After a fire has been started in the manner described it will burn from four to eight hours without attention.
It will burn very much longer, but if the fire is started in the morning it needs attention again in the evening in order to keep up a good fire all night. The writer's plan is to open the drafts about nine o'clock in the evening and let the fire burn up brightly for from 15 to 30 minutes (according to the weather), and then to add a little fine coal. When this is fairly lighted the grate is well raked out to clear away the ashes. This must not be done until the first coal is lighted, because by this time the old coal is so nearly burned out that it is easily put oat if disturbed. As soon as the fresh coal is burning briskly more fine coal is added and then all the sifted coal that has accumulated during the day is put on the fire, covering it over quite dark. In a moment blue flames appear and in from 15 to 30 minutes, according to the weather, all the coal will be a glowing mass of yellow fire. If it is red or white, the draft has been on too long. A little experience will show how long to leave the full draft, but the fire should never be allowed to reach the white hot stage. Such a fire will last from ten to thirty-six hours with a slow draft in quiet weather and be sufficiently alive to start a fresh fire at the end of that time. The average time is, however, about ten hours.

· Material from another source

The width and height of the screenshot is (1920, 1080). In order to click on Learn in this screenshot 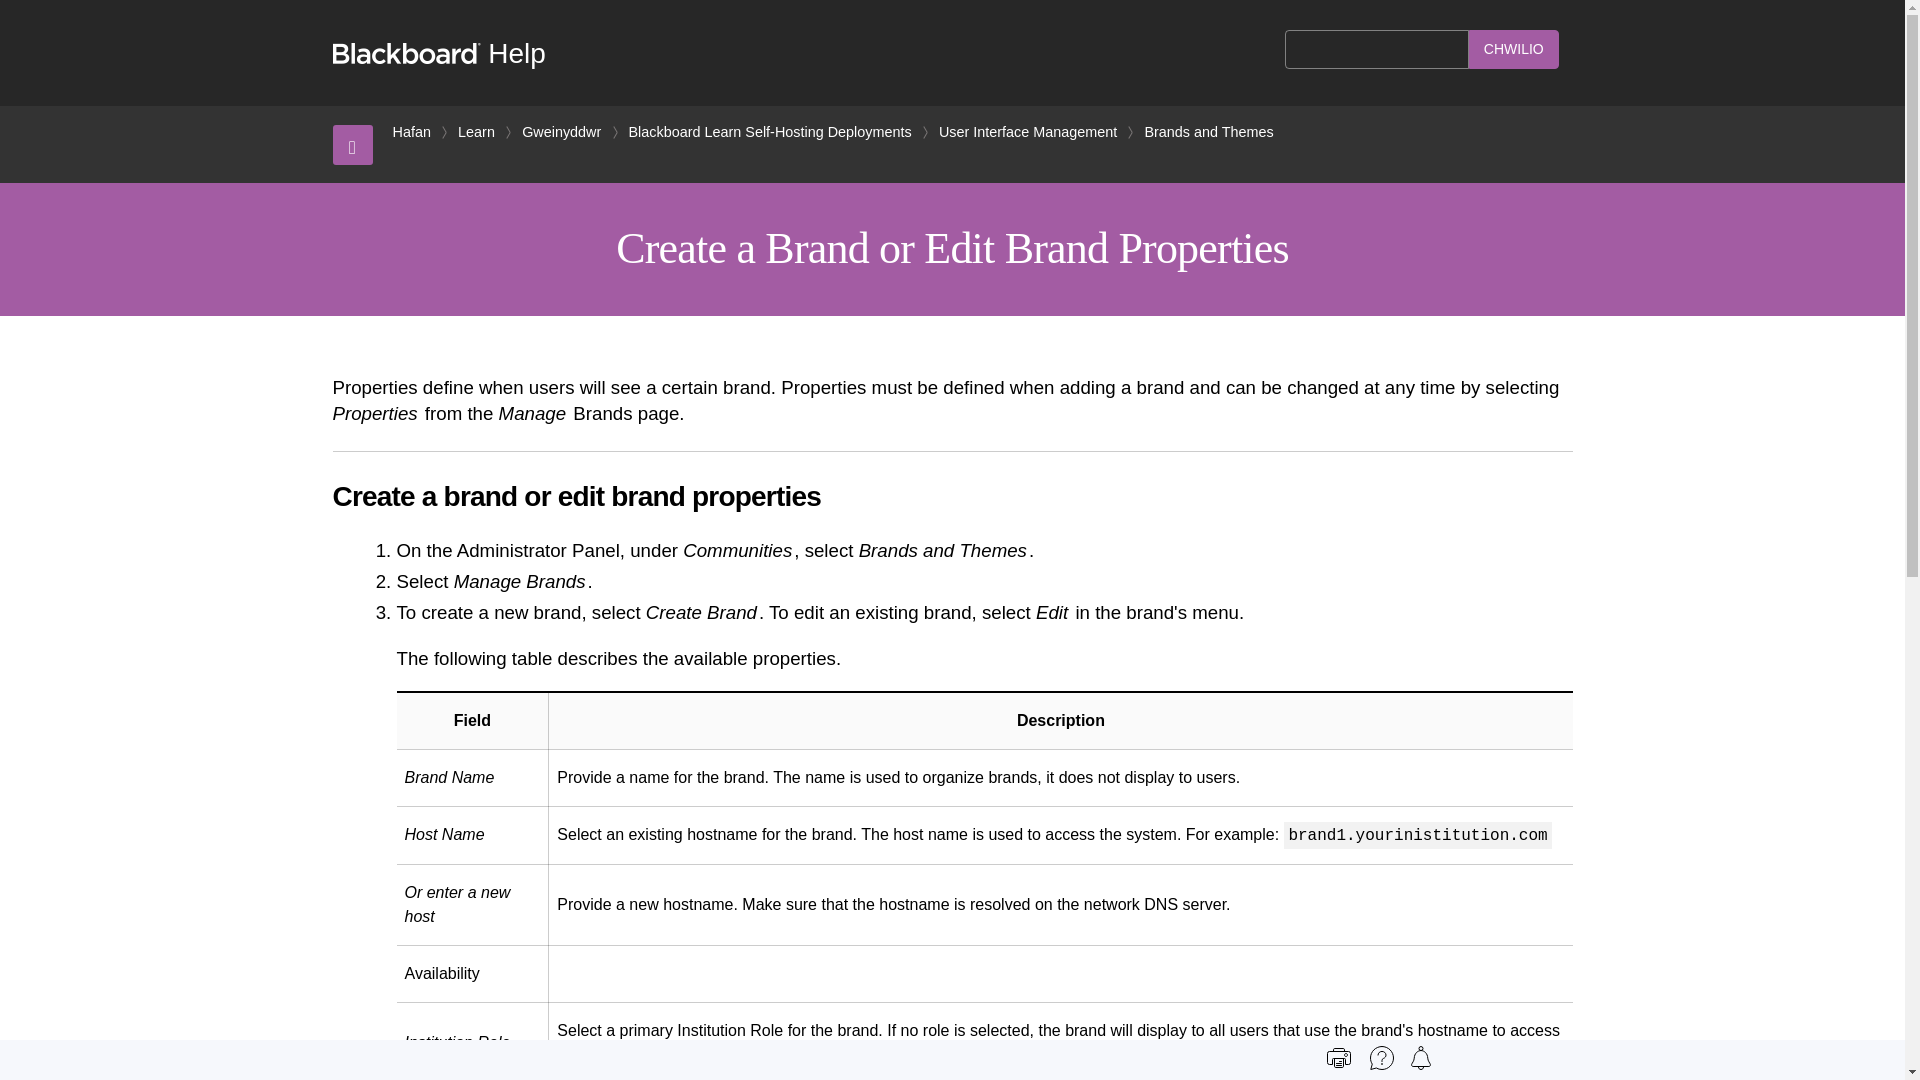, I will do `click(476, 132)`.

The treatment of the fire next morning is very simple. Give full draft till the fire burns up brightly; add a little fine coal. When alight, rake out ashes and add large coal. When this is started fill up with small coal. About once in ten days the fire should be allowed to go out in order to give the furnace a complete cleaning out. The writer's experience has been confined to hard coal. Soft coal burns faster than anthracite, and while it differs in this respect, the actual work of stoking bituminous coals is just as much of an art, and requires the same skill, judgment and observation in governing the fire according to the conditions of the sky and the direction and force of the wind.